# Hub oil question



## Tim s (Oct 20, 2021)

This is a hub that goes on a 1959 Schwinn Corvette. My question is how much and what kind of oil should I put in the hub? Thanks in advance for your help. Tim


----------



## coasterbrakejunkie1969 (Oct 21, 2021)

I'm not familiar with that hub but most hubs with oil port require a lightweight oil.


Tim s said:


> This is a hub that goes on a 1959 Schwinn Corvette. My question is how much and what kind of oil should I put in the hub? Thanks in advance for your help. Tim
> 
> View attachment 1499197


----------



## Tim s (Oct 21, 2021)

Thanks. Tim


----------



## GTs58 (Oct 21, 2021)

I use 10/30 wt. Mobil 1 full synthetic, always have a few drops left in the bottles after changing my car oil. 😂  Spec is 20 wt I believe.

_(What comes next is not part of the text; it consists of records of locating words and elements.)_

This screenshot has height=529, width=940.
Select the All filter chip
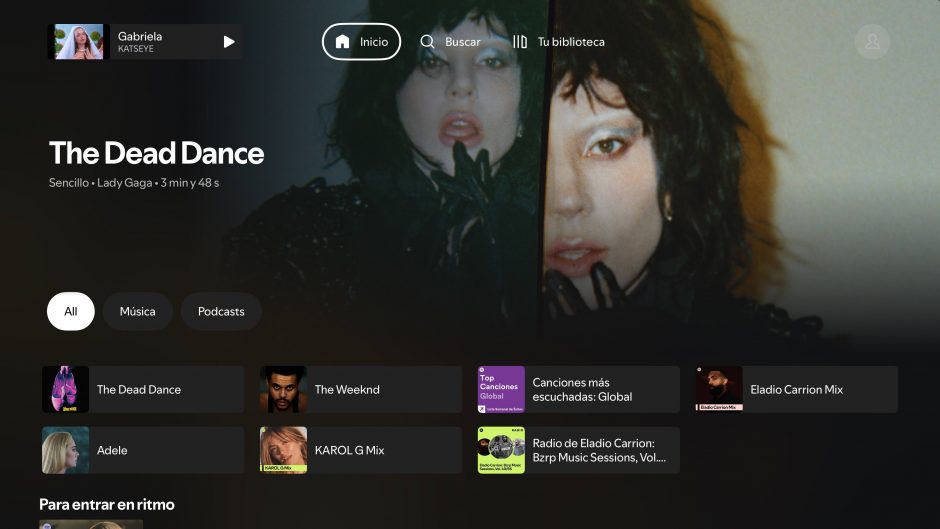point(71,311)
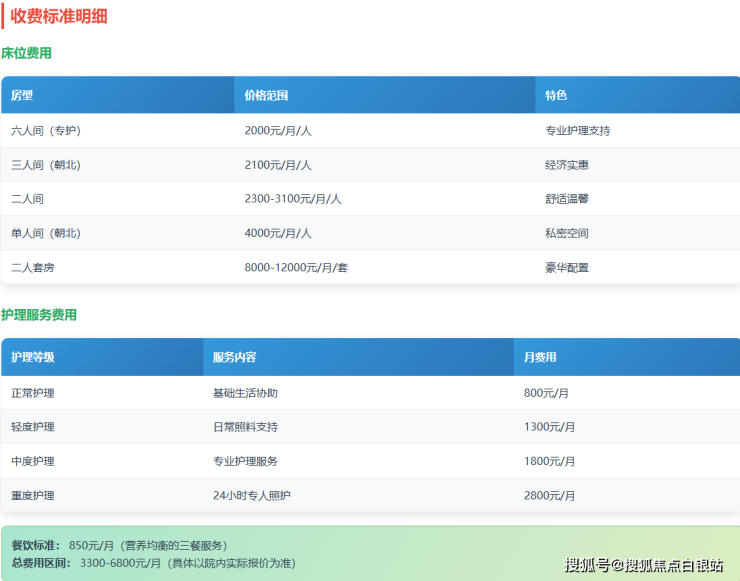Click the 护理等级 column header
Screen dimensions: 740x581
pyautogui.click(x=33, y=357)
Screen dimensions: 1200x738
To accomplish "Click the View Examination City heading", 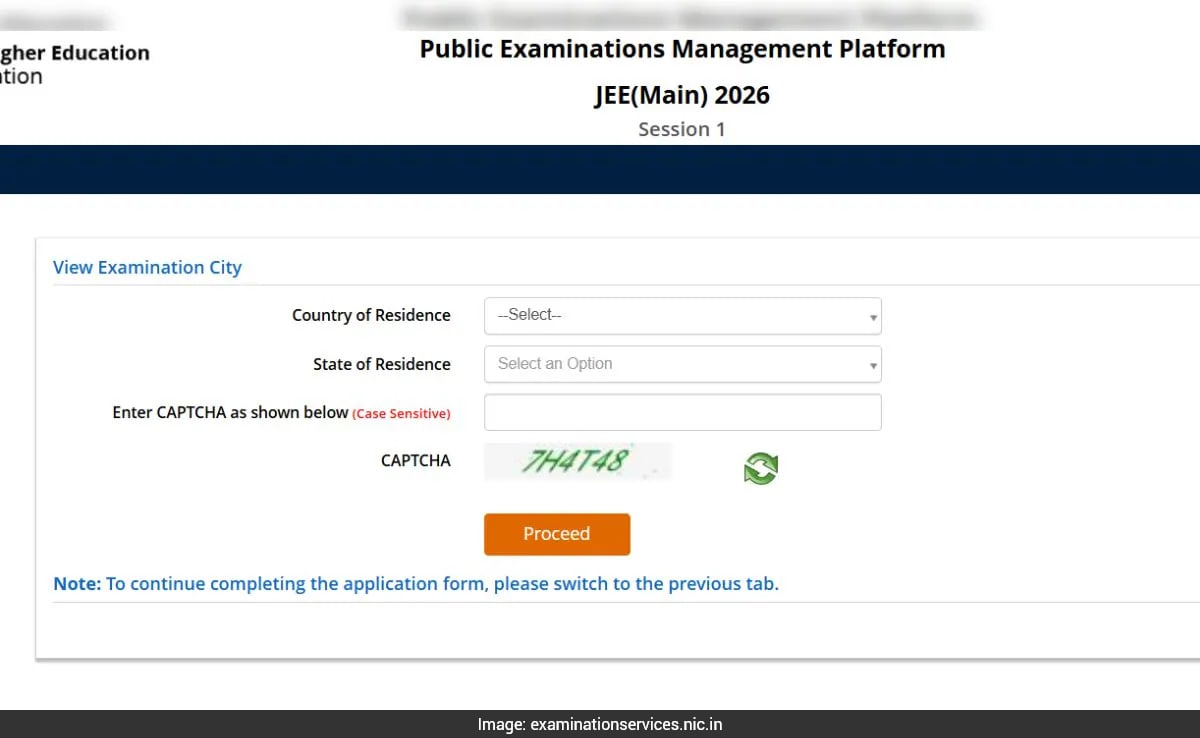I will click(147, 267).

And 3 drops before your annual once around the block ride.


----------



## fattyre (Oct 21, 2021)

As mentioned, just a few drops is all you need. Once or maybe twice a year if you ride regularly.   You’ll know of you put to much in because it’ll all leak out and make a mess. Same oil you use on your chain is what I do.


----------